Wednesday, March 28, 2007

Direct from Heaven, God TV

Against my better judgment, I allowed Tim to get satellite TV yesterday. I know how that sounds: no, I am not one of those spouses who have to be in on every little decision their beloved makes (although he could probably save himself a lot of bother if this were our arrangement, hee hee), but in this instance I demanded input. And I resisted. For a long time. Because satellite TV isn't cheap, and it sure isn't necessary, and given his viewing habits (he habitually turns on the box as soon as he walks through the front door) I have a real fear of never having a meaningful conversation with him ever again.
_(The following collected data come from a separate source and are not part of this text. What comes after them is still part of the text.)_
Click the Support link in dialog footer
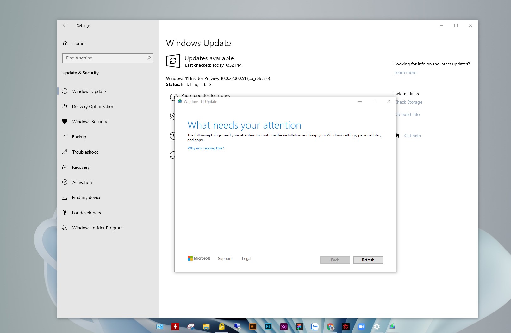This screenshot has height=333, width=511. click(225, 259)
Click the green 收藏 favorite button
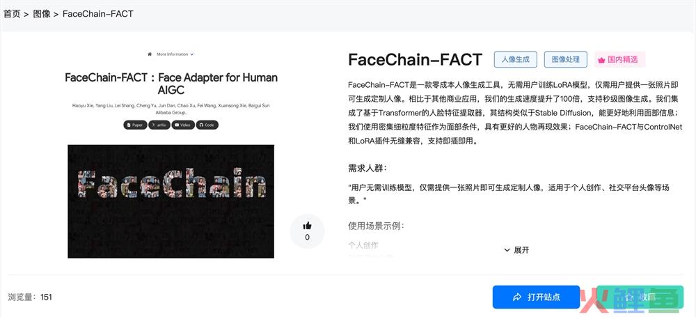The height and width of the screenshot is (317, 696). pyautogui.click(x=640, y=297)
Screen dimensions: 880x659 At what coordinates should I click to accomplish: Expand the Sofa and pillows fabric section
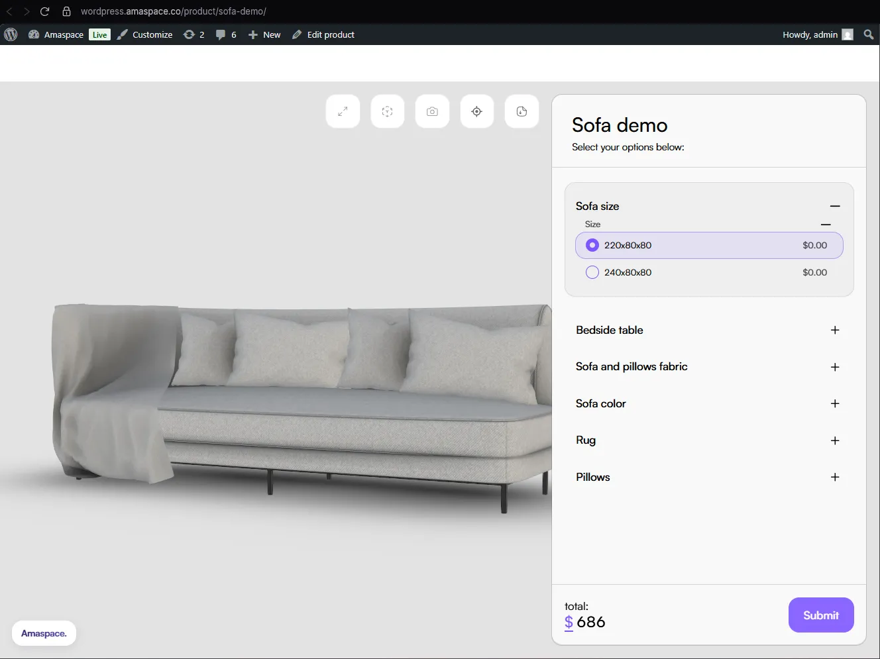(x=835, y=367)
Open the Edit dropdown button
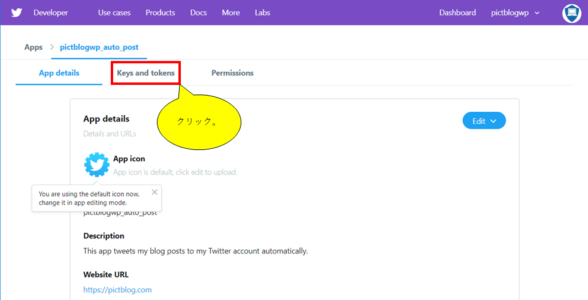588x300 pixels. [484, 121]
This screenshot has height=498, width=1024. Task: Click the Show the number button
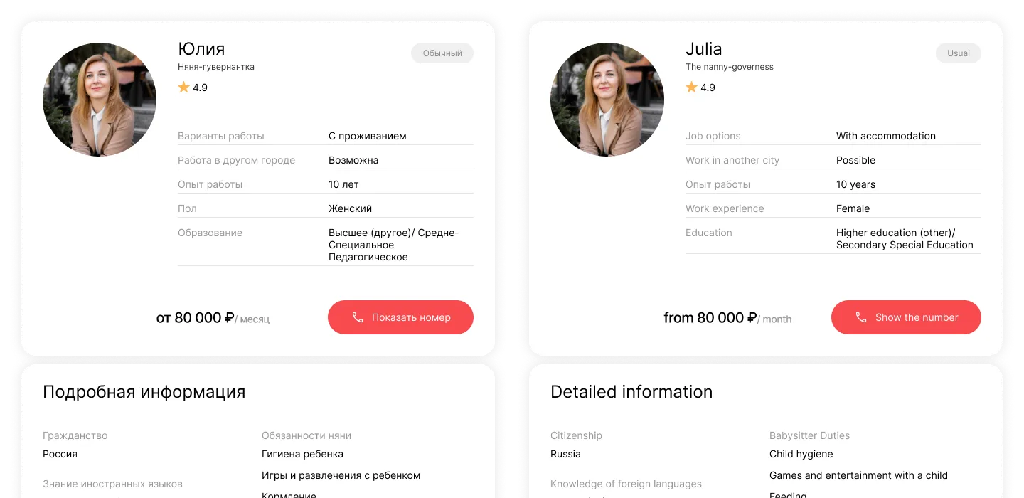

He finally won me over by doing his pouty puppy face (he can make himself look amazingly like that golden lab who advertises toilet paper) and last night, after a man had come and fixed a wee gray dish to our roof, we stayed in and watched the Colbert Report.
For those not living in the US, Stephen Colbert is a screamingly funny comedian who pretends to be an arch-conservative pundit with an arch-conservative punditry program. In his opening credits he scowls meaningfully and waves a huge American flag as an eagle flies overhead. Stephen Colbert is my #1 secret crush. San Francisco Mayor Gavin Newsom, aka Mayor Hunky, is #2.
So, that will be a weekly treat. But among our 200 channels – yes, 200, the naughty scamp – we also get at least three home shopping channels, several of the Lifetime family of channels broadcasting terrible Tori Spelling dramas and the like, the Military channel, and, get this, God TV. I couldn’t stomach the Military channel, but I did briefly check in with God TV and was disappointed to find a very ordinary looking man with an electric blue tie leading some kind of chat show. I had hoped for more.
The unexpected bonus of getting expensive, unnecessary satellite TV? We discovered a door leading to the roof of our building. When you go up there you can see the Golden Gate Bridge.